| Source data |

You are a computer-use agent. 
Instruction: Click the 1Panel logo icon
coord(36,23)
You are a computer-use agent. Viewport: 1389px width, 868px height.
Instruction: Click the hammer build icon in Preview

...

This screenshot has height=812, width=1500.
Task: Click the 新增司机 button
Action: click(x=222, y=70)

| Assigned task |
Among the entries above, find the line with "You are a computer-use agent. Viewport: 1389px" and the line with "Instruction: Click the hammer"; give again exactly these two lines and all lines between them.

| Problem solution |
You are a computer-use agent. Viewport: 1389px width, 868px height.
Instruction: Click the hammer build icon in Preview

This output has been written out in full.